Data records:

────────────────────

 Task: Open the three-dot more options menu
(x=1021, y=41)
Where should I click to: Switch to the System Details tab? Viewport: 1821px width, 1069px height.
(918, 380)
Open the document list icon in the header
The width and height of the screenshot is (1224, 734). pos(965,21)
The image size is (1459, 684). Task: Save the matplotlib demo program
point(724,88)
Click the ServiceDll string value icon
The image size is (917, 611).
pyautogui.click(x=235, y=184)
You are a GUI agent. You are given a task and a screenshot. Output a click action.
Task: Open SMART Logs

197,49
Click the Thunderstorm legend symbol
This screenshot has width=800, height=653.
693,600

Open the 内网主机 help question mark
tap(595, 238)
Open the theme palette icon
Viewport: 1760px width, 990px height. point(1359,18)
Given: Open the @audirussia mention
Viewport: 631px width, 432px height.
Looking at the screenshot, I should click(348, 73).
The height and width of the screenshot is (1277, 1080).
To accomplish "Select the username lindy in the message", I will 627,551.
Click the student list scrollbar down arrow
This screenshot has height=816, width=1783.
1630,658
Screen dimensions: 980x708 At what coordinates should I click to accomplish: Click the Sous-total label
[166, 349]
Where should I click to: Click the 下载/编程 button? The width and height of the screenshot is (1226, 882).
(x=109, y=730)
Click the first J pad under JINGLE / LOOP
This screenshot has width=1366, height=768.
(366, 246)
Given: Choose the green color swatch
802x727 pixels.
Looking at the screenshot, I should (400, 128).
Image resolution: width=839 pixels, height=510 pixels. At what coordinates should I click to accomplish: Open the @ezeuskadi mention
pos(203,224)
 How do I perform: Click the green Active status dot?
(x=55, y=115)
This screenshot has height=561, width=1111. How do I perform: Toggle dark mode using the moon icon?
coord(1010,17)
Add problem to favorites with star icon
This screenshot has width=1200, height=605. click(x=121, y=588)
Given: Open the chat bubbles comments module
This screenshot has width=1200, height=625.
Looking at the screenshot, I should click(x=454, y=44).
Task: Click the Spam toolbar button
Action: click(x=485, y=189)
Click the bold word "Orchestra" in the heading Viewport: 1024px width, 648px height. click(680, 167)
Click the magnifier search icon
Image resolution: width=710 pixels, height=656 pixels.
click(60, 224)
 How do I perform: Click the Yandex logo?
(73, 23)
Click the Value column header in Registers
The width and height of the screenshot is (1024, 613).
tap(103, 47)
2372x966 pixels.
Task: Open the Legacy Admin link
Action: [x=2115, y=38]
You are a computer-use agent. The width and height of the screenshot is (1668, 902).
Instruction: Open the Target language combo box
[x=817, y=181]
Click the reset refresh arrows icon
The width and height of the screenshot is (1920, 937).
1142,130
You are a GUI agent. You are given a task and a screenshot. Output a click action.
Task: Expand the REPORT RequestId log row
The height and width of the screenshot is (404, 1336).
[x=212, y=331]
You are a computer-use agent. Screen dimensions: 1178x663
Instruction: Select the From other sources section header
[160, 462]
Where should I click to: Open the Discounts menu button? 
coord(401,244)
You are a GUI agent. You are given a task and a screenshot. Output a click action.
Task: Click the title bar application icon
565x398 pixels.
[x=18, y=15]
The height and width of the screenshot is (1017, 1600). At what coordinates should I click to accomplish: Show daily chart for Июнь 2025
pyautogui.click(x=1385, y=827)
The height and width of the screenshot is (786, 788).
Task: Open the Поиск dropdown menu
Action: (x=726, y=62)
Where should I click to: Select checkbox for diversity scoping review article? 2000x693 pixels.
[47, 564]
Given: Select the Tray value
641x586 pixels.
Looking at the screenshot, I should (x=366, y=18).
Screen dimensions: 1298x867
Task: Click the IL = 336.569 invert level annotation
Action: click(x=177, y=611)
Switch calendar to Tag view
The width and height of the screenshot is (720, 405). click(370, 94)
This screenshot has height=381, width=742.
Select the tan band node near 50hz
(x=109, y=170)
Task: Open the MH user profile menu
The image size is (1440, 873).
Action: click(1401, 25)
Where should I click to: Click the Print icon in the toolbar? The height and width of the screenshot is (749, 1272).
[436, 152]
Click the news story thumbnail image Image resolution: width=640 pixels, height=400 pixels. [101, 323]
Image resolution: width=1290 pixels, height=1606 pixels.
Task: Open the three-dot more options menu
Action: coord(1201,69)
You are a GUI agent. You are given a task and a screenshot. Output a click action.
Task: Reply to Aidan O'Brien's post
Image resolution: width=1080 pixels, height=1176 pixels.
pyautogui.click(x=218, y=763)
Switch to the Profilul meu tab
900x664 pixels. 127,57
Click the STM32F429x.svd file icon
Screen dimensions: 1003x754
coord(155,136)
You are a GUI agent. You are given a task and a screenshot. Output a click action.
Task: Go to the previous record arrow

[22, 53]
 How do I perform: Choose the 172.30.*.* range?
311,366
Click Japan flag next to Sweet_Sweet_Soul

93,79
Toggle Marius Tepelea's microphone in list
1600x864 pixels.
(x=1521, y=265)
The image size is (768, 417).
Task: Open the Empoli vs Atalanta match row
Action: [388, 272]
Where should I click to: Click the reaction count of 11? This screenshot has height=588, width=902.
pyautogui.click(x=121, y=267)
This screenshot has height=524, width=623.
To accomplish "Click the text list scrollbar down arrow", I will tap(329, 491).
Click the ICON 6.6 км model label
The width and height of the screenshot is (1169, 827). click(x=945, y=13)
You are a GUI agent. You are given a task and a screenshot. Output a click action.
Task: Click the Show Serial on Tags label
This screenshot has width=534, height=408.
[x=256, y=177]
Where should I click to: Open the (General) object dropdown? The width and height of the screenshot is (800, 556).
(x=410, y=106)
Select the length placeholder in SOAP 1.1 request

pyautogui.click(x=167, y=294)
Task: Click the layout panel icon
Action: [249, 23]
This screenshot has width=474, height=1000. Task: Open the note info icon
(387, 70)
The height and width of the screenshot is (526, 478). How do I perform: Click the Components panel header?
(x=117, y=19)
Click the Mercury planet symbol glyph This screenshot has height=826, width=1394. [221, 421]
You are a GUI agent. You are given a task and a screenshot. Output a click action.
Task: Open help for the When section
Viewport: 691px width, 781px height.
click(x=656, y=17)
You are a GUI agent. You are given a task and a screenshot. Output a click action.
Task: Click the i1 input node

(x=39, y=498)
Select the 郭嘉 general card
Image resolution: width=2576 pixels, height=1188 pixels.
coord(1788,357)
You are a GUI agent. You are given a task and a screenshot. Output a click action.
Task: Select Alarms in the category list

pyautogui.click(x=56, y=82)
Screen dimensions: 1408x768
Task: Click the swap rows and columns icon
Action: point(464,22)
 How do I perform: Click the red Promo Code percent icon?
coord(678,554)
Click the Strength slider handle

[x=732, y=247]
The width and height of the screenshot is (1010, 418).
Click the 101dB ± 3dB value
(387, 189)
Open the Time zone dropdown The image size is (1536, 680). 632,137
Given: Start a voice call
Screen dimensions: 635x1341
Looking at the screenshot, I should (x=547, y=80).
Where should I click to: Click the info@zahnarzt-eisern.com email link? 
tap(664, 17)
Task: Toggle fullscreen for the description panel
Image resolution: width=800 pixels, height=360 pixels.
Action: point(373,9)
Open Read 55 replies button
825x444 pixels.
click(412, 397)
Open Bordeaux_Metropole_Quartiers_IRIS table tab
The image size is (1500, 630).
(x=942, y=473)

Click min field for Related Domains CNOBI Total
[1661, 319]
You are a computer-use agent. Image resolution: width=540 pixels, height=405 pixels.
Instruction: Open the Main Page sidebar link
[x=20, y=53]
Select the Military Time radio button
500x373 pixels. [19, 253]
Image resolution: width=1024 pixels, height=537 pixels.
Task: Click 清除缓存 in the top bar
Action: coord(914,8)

────────────────────

■ Work item ■
Repeat each entry above, matching every line exactly.

■ Answer section ■
 Task: Open the three-dot more options menu
(x=1021, y=41)
Where should I click to: Switch to the System Details tab? Viewport: 1821px width, 1069px height.
(918, 380)
Open the document list icon in the header
The width and height of the screenshot is (1224, 734). pos(965,21)
The image size is (1459, 684). Task: Save the matplotlib demo program
point(724,88)
Click the ServiceDll string value icon
The image size is (917, 611).
pyautogui.click(x=235, y=184)
You are a GUI agent. You are given a task and a screenshot. Output a click action.
Task: Open SMART Logs

197,49
Click the Thunderstorm legend symbol
This screenshot has width=800, height=653.
693,600

Open the 内网主机 help question mark
tap(595, 238)
Open the theme palette icon
Viewport: 1760px width, 990px height. point(1359,18)
Given: Open the @audirussia mention
Viewport: 631px width, 432px height.
Looking at the screenshot, I should click(348, 73).
The height and width of the screenshot is (1277, 1080).
To accomplish "Select the username lindy in the message", I will 627,551.
Click the student list scrollbar down arrow
This screenshot has height=816, width=1783.
1630,658
Screen dimensions: 980x708 At what coordinates should I click to accomplish: Click the Sous-total label
[166, 349]
Where should I click to: Click the 下载/编程 button? The width and height of the screenshot is (1226, 882).
(x=109, y=730)
Click the first J pad under JINGLE / LOOP
This screenshot has width=1366, height=768.
(366, 246)
Given: Choose the green color swatch
802x727 pixels.
Looking at the screenshot, I should (400, 128).
Image resolution: width=839 pixels, height=510 pixels. At what coordinates should I click to accomplish: Open the @ezeuskadi mention
pos(203,224)
 How do I perform: Click the green Active status dot?
(x=55, y=115)
This screenshot has height=561, width=1111. How do I perform: Toggle dark mode using the moon icon?
coord(1010,17)
Add problem to favorites with star icon
This screenshot has width=1200, height=605. click(x=121, y=588)
Given: Open the chat bubbles comments module
This screenshot has width=1200, height=625.
Looking at the screenshot, I should click(x=454, y=44).
Task: Click the Spam toolbar button
Action: click(x=485, y=189)
Click the bold word "Orchestra" in the heading Viewport: 1024px width, 648px height. click(680, 167)
Click the magnifier search icon
Image resolution: width=710 pixels, height=656 pixels.
click(60, 224)
 How do I perform: Click the Yandex logo?
(73, 23)
Click the Value column header in Registers
The width and height of the screenshot is (1024, 613).
tap(103, 47)
2372x966 pixels.
Task: Open the Legacy Admin link
Action: [x=2115, y=38]
You are a computer-use agent. The width and height of the screenshot is (1668, 902).
Instruction: Open the Target language combo box
[x=817, y=181]
Click the reset refresh arrows icon
The width and height of the screenshot is (1920, 937).
1142,130
You are a GUI agent. You are given a task and a screenshot. Output a click action.
Task: Expand the REPORT RequestId log row
The height and width of the screenshot is (404, 1336).
[x=212, y=331]
You are a computer-use agent. Screen dimensions: 1178x663
Instruction: Select the From other sources section header
[160, 462]
Where should I click to: Open the Discounts menu button? 
coord(401,244)
You are a GUI agent. You are given a task and a screenshot. Output a click action.
Task: Click the title bar application icon
565x398 pixels.
[x=18, y=15]
The height and width of the screenshot is (1017, 1600). At what coordinates should I click to accomplish: Show daily chart for Июнь 2025
pyautogui.click(x=1385, y=827)
The height and width of the screenshot is (786, 788).
Task: Open the Поиск dropdown menu
Action: (x=726, y=62)
Where should I click to: Select checkbox for diversity scoping review article? 2000x693 pixels.
[47, 564]
Given: Select the Tray value
641x586 pixels.
Looking at the screenshot, I should (x=366, y=18).
Screen dimensions: 1298x867
Task: Click the IL = 336.569 invert level annotation
Action: click(x=177, y=611)
Switch calendar to Tag view
The width and height of the screenshot is (720, 405). click(370, 94)
This screenshot has height=381, width=742.
Select the tan band node near 50hz
(x=109, y=170)
Task: Open the MH user profile menu
The image size is (1440, 873).
Action: click(1401, 25)
Where should I click to: Click the Print icon in the toolbar? The height and width of the screenshot is (749, 1272).
[436, 152]
Click the news story thumbnail image Image resolution: width=640 pixels, height=400 pixels. [101, 323]
Image resolution: width=1290 pixels, height=1606 pixels.
Task: Open the three-dot more options menu
Action: coord(1201,69)
You are a GUI agent. You are given a task and a screenshot. Output a click action.
Task: Reply to Aidan O'Brien's post
Image resolution: width=1080 pixels, height=1176 pixels.
pyautogui.click(x=218, y=763)
Switch to the Profilul meu tab
900x664 pixels. 127,57
Click the STM32F429x.svd file icon
Screen dimensions: 1003x754
coord(155,136)
You are a GUI agent. You are given a task and a screenshot. Output a click action.
Task: Go to the previous record arrow

[22, 53]
 How do I perform: Choose the 172.30.*.* range?
311,366
Click Japan flag next to Sweet_Sweet_Soul

93,79
Toggle Marius Tepelea's microphone in list
1600x864 pixels.
(x=1521, y=265)
The image size is (768, 417).
Task: Open the Empoli vs Atalanta match row
Action: [388, 272]
Where should I click to: Click the reaction count of 11? This screenshot has height=588, width=902.
pyautogui.click(x=121, y=267)
This screenshot has height=524, width=623.
To accomplish "Click the text list scrollbar down arrow", I will tap(329, 491).
Click the ICON 6.6 км model label
The width and height of the screenshot is (1169, 827). click(x=945, y=13)
You are a GUI agent. You are given a task and a screenshot. Output a click action.
Task: Click the Show Serial on Tags label
This screenshot has width=534, height=408.
[x=256, y=177]
Where should I click to: Open the (General) object dropdown? The width and height of the screenshot is (800, 556).
(x=410, y=106)
Select the length placeholder in SOAP 1.1 request

pyautogui.click(x=167, y=294)
Task: Click the layout panel icon
Action: [249, 23]
This screenshot has width=474, height=1000. Task: Open the note info icon
(387, 70)
The height and width of the screenshot is (526, 478). How do I perform: Click the Components panel header?
(x=117, y=19)
Click the Mercury planet symbol glyph This screenshot has height=826, width=1394. [221, 421]
You are a GUI agent. You are given a task and a screenshot. Output a click action.
Task: Open help for the When section
Viewport: 691px width, 781px height.
click(x=656, y=17)
You are a GUI agent. You are given a task and a screenshot. Output a click action.
Task: Click the i1 input node

(x=39, y=498)
Select the 郭嘉 general card
Image resolution: width=2576 pixels, height=1188 pixels.
coord(1788,357)
You are a GUI agent. You are given a task and a screenshot. Output a click action.
Task: Select Alarms in the category list

pyautogui.click(x=56, y=82)
Screen dimensions: 1408x768
Task: Click the swap rows and columns icon
Action: point(464,22)
 How do I perform: Click the red Promo Code percent icon?
coord(678,554)
Click the Strength slider handle

[x=732, y=247]
The width and height of the screenshot is (1010, 418).
Click the 101dB ± 3dB value
(387, 189)
Open the Time zone dropdown The image size is (1536, 680). 632,137
Given: Start a voice call
Screen dimensions: 635x1341
Looking at the screenshot, I should (x=547, y=80).
Where should I click to: Click the info@zahnarzt-eisern.com email link? 
tap(664, 17)
Task: Toggle fullscreen for the description panel
Image resolution: width=800 pixels, height=360 pixels.
Action: point(373,9)
Open Read 55 replies button
825x444 pixels.
click(412, 397)
Open Bordeaux_Metropole_Quartiers_IRIS table tab
The image size is (1500, 630).
(x=942, y=473)

Click min field for Related Domains CNOBI Total
[1661, 319]
You are a computer-use agent. Image resolution: width=540 pixels, height=405 pixels.
Instruction: Open the Main Page sidebar link
[x=20, y=53]
Select the Military Time radio button
500x373 pixels. [19, 253]
Image resolution: width=1024 pixels, height=537 pixels.
Task: Click 清除缓存 in the top bar
Action: coord(914,8)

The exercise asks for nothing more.